# A Few Problems



## daniel (Jan 25, 2017)

Hi there, I am looking for as much advice and solutions as possible to the few problems I am experiencing in my semi new planted tank. Let me start by writing down everything that I purchased this past boxing day. 

Tank: 55gal breeder tank
Filter: Eheim classic 2215
Light: aquatic life dual lamp T5 (running 8hrs)
Heater: Fluval
CO2 system: Fluval (running when lights are on)
UV Sterilizer: turbo twist 9w (running 24/7)

So the reason I am asking for some help here is because when I first set up the tank (with two experienced guys), everything was running great, wasn’t having any problems at all. They even gave me media from their long time running eheims to get things jump started a bit. After about a couple weeks, I noticed a thick layer of foam on the surface of my water when looking up towards the light but looking down from the top was crystal clear. At this time I only had plants in my tank and all my plants were either melting away or dying completely. I went and got filter floss and did the required water change and tested the water (everything showed normal, see results below). When I did that, that was when I bought the UV sterilizer and installed it that night. It seemed that that problem went away but after about 24 – 48 hours of running, it came back. And not only has is came back, but my tank is covered in algae now which to me makes no sense with the installation of the UV. But carrying on, I then introduced cardinals to the tank and unfortunately, most of them did not survive this past week. My plants are doing okay but not great though. Would love to know some solutions or advice on what I may be doing wrong or what I can do to try and clear all this up and get a properly running tank going.

Another thing I might add is that my heater is actually off as of now because without it on, my tank sits at around 78-80 degrees Fahrenheit and right when I turn it on to the first notch of 76 degrees, it shoots my temperature over 80. The tank is in my room upstairs which is sitting on top of the garage which is known to be the coldest room in the house. 

I am looking for advice from anyone because at this point, I have started to become frustrated and would love to know what I can do or what I am doing wrong. 

Water testing results:
high range ph: 7.4-7.6
ammonia: 0 ppm
Nitrite: 0 ppm
Nitrate:10 ppm

Cheers!


----------



## Fisheye (Jan 13, 2015)

Hi Daniel,

I have more questions than answers...

What is your substrate?
Did you rinse out tank and filter before use?
Are you running carbon?
What plants do you have?
Did you acclimate the cardinals and how many did you add?
Were you feeding the bacteria up until you added fish?

As for the heater, I would return it.

I hope others chime in with help.

Jackie


----------



## Wiccandove (May 19, 2012)

Exactly how long ago did you set up the tank? 
Is it possible you are running too much CO2?


----------



## Bill22 (Jan 21, 2017)

My question is: If your tank already sits at 78-80° why do you need the heater on?


----------



## planter (Jun 9, 2008)

Are you measuring ph with the co2 on?

7.4 - 7.6 is about what I get aged from the tap.
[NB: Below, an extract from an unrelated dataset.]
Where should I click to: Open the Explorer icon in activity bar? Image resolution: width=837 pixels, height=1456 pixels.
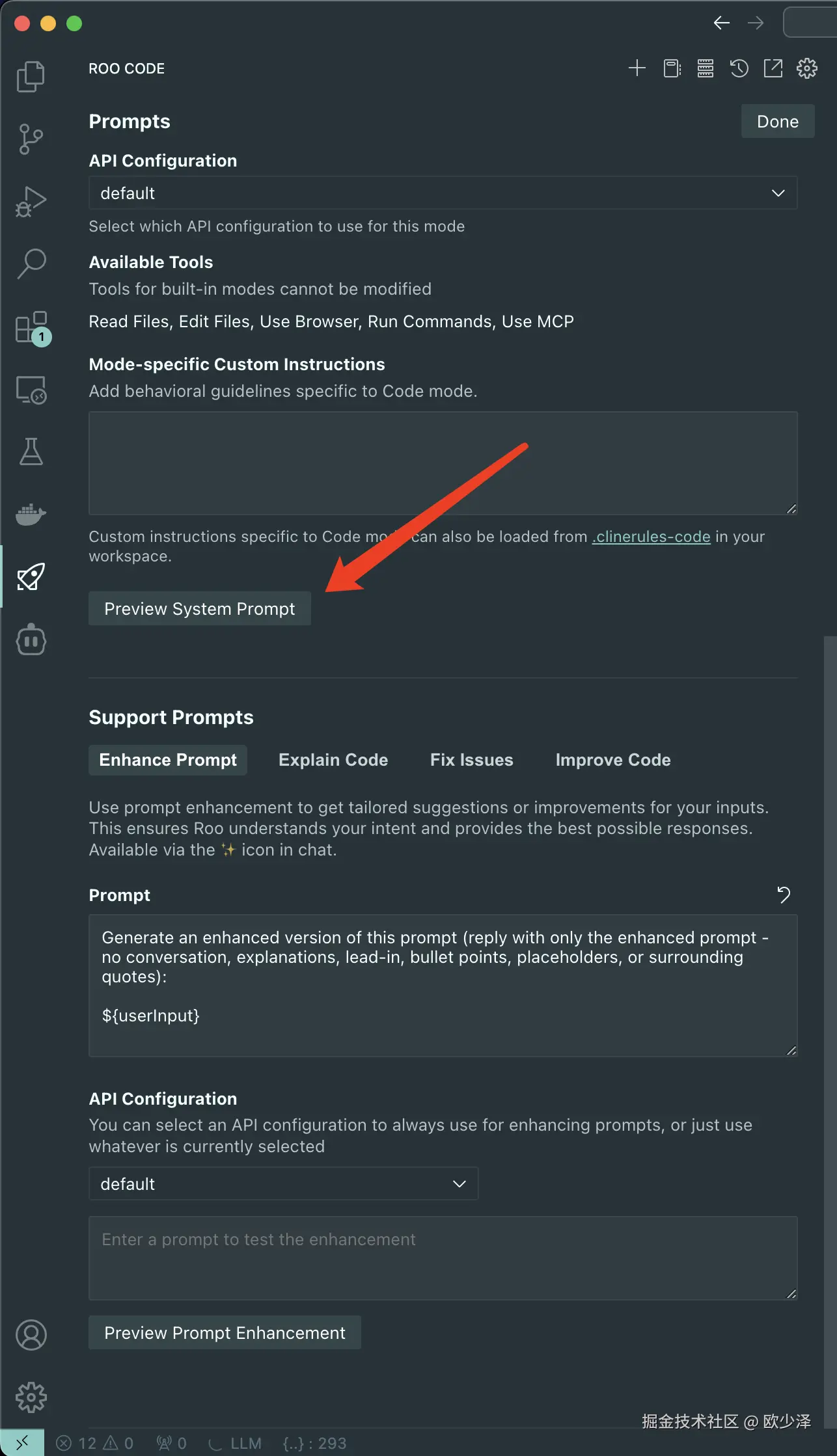pos(31,77)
With co2 I'm closer to 6.

Please answer fisheyes questions. I suspect the cause of the algae might be the co2 but it's hard to say without knowing more. No idea what's going on with the fish.


----------



## Wiccandove (May 19, 2012)

planter said:


> Are you measuring ph with the co2 on?
> 
> 7.4 - 7.6 is about what I get aged from the tap. With co2 I'm closer to 6.
> 
> Please answer fisheyes questions. I suspect the cause of the algae might be the co2 but it's hard to say without knowing more. No idea what's going on with the fish.


Well if there is too much CO2 wouldn't the fish suffocate?


----------



## planter (Jun 9, 2008)

Yes in extreme cases but the ph reading he is getting is not near a dangerous level. I've had my tanks as low as 5.5 without killing a fish. Plus without surface movement you don't need to inject co2 to suffocate fish just a lack of o2 will do it. When I did overdose my co2 once everything died in a matter of hours. No survivors. 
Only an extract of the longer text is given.